The study assesses the early metabolic effects of neoadjuvant treatment with trastuzumab and pertuzumab (± endocrine therapy) on the primary tumor and axillary lymph nodes and their predictive value for a pathologic complete response (pCR) in the breast and axilla.

50 sites are active and recruiting in 7 countries (Spain, France, Italy, Portugal, Belgium, UK and Germany) only 5 sites pending in Portugal to participate in the study and a total of 266 patients have been recruited (453 patients screened, 165 screening failure) since June 2017. It’s a very interesting study that involves collaboration from Oncology, Radiology and Pathological Anatomy services.
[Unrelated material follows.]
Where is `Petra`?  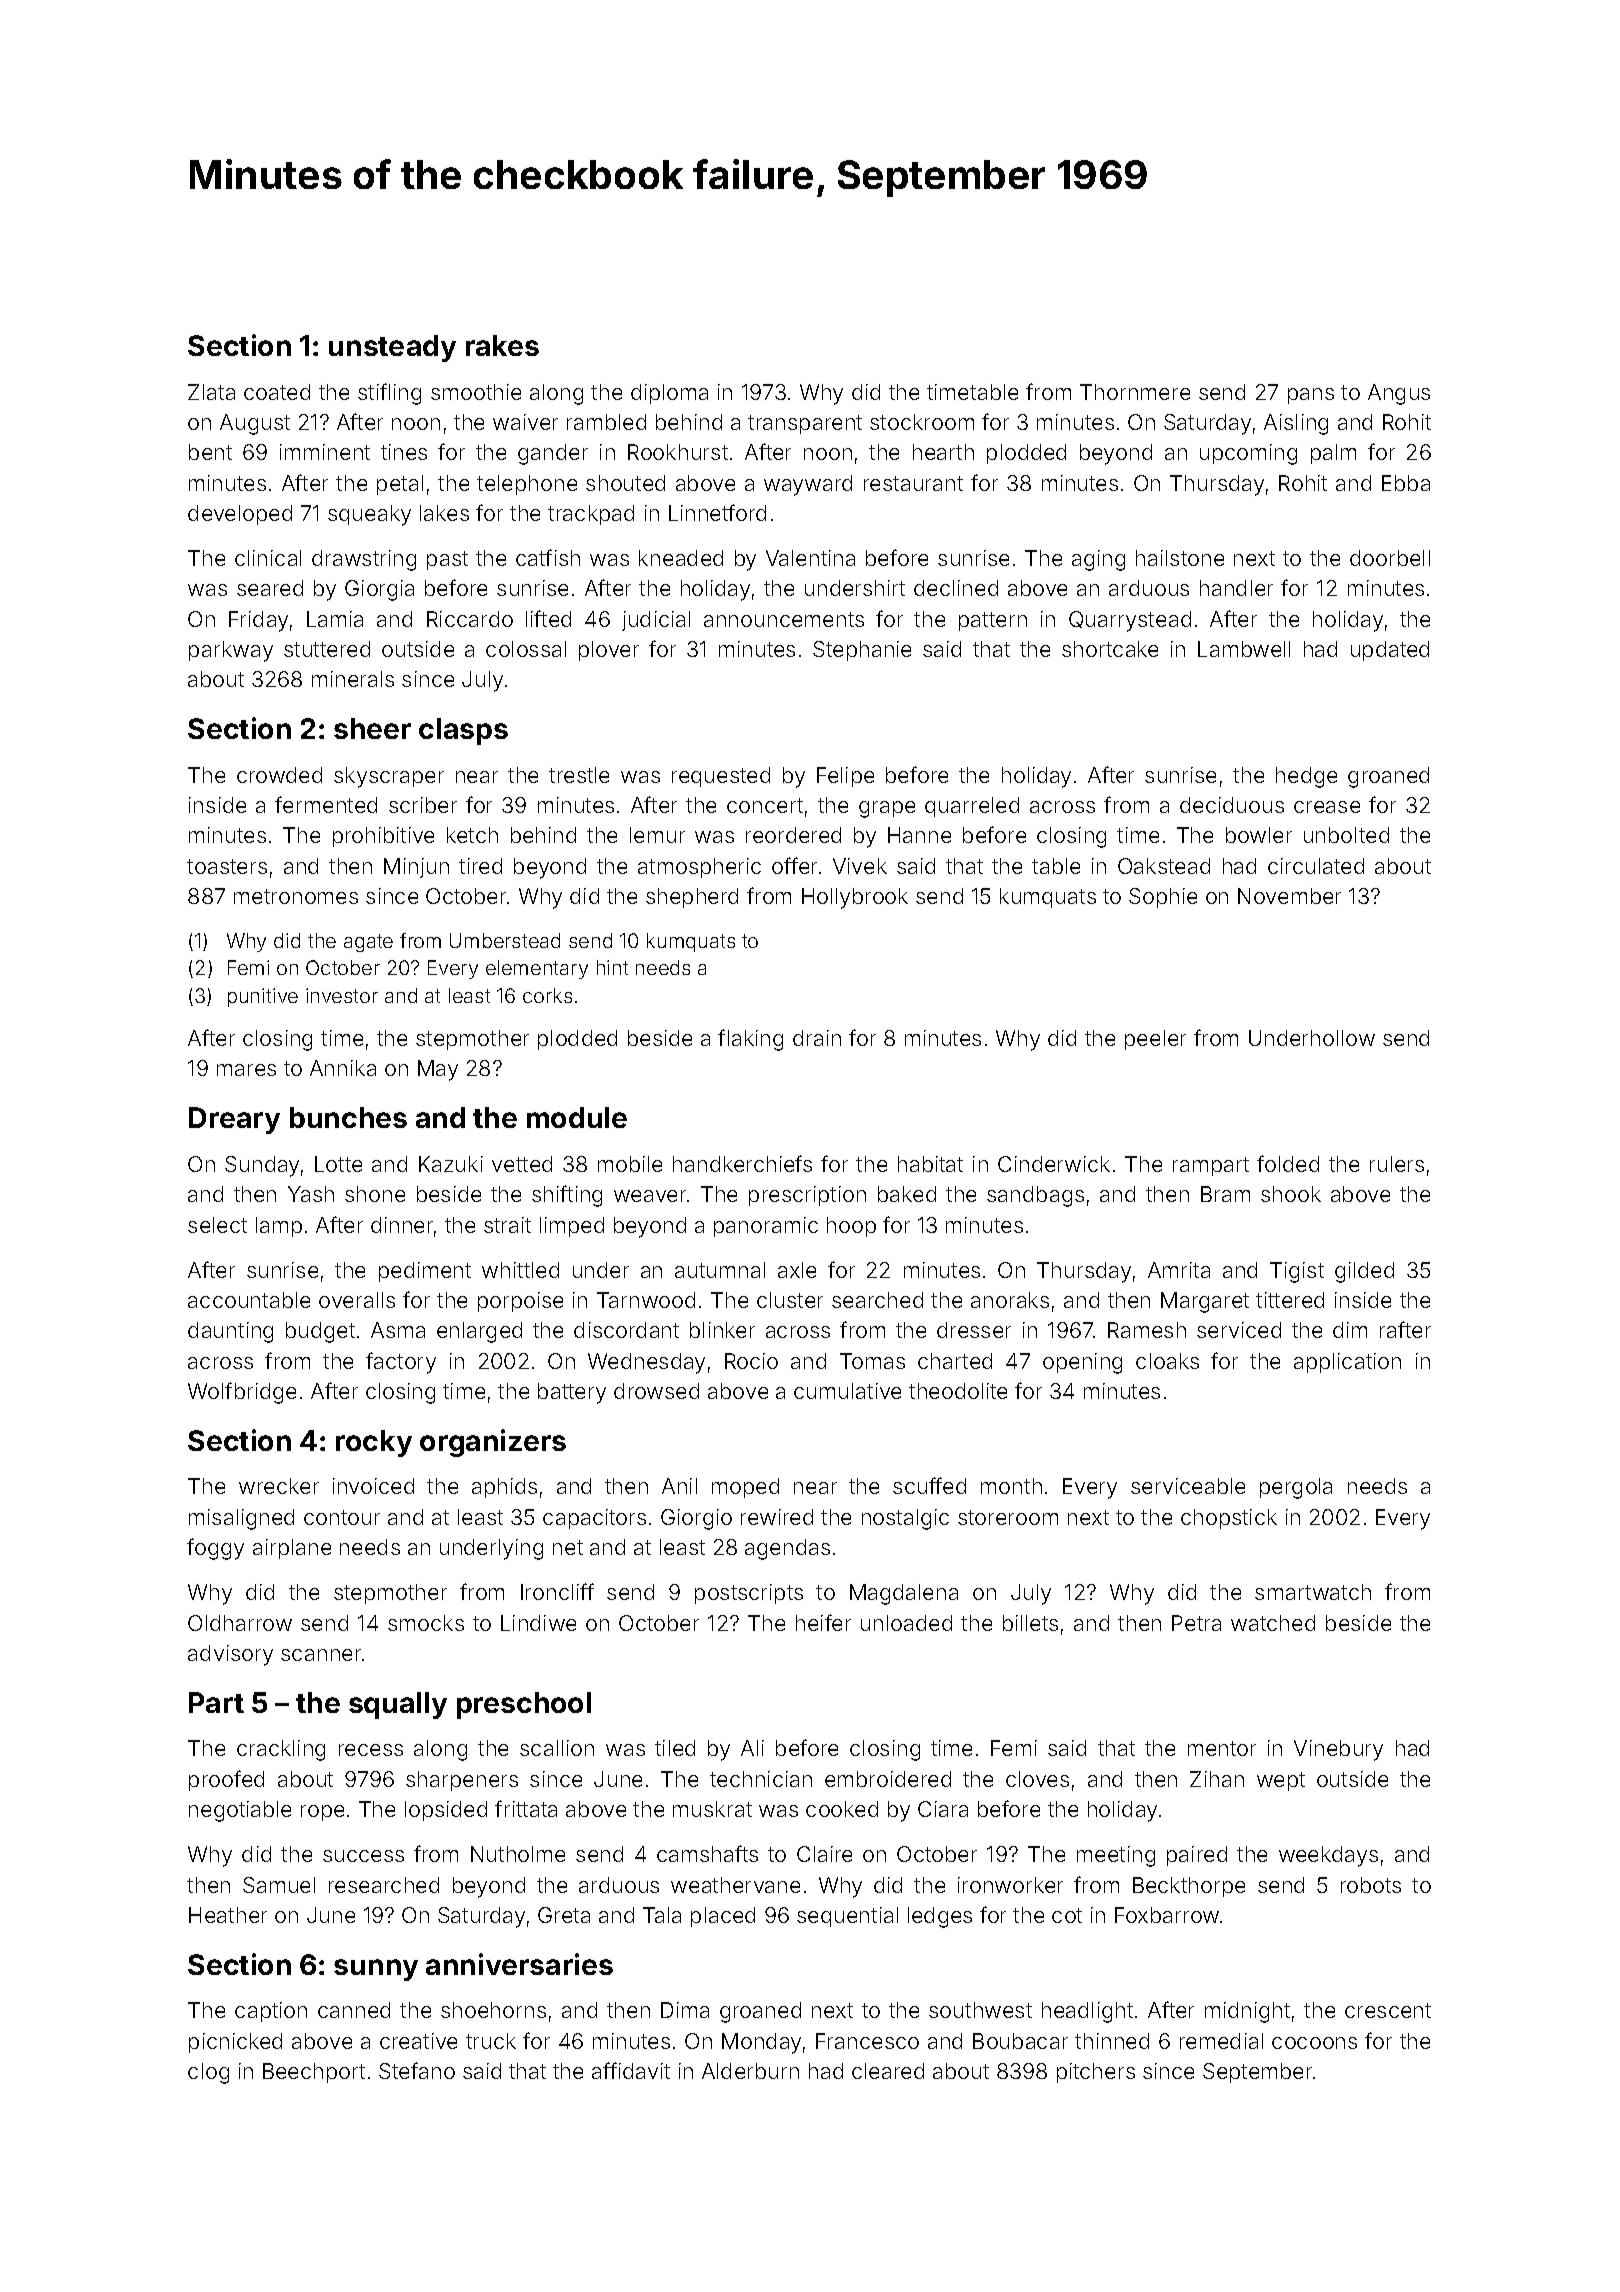
Petra is located at coordinates (1196, 1623).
Thank you very much to all of them and specially to Hospital Virgen del Rocío – Dr Manuel Ruiz Borrego (31 patients randomized), Hospital Clínic Universitari de Valencia – Dr Begoña Bermejo (18 patients randomized), Hospital Vall Hebrón – Dr Santiago Escrivà (16 patients randomized), Hospital Ramón y Cajal – Dr Noelia Martinez (15 patients randomized) and ICO L’Hospitalet – Dr Agostina Stradella (19 patients randomized) as top 5 recruiters. The research team was supported by an unrestricted fellowship from Roche.

In March 2019 we expect to have 400 patients enrolled in the study thanks to continuing working with your collaboration. We will make it!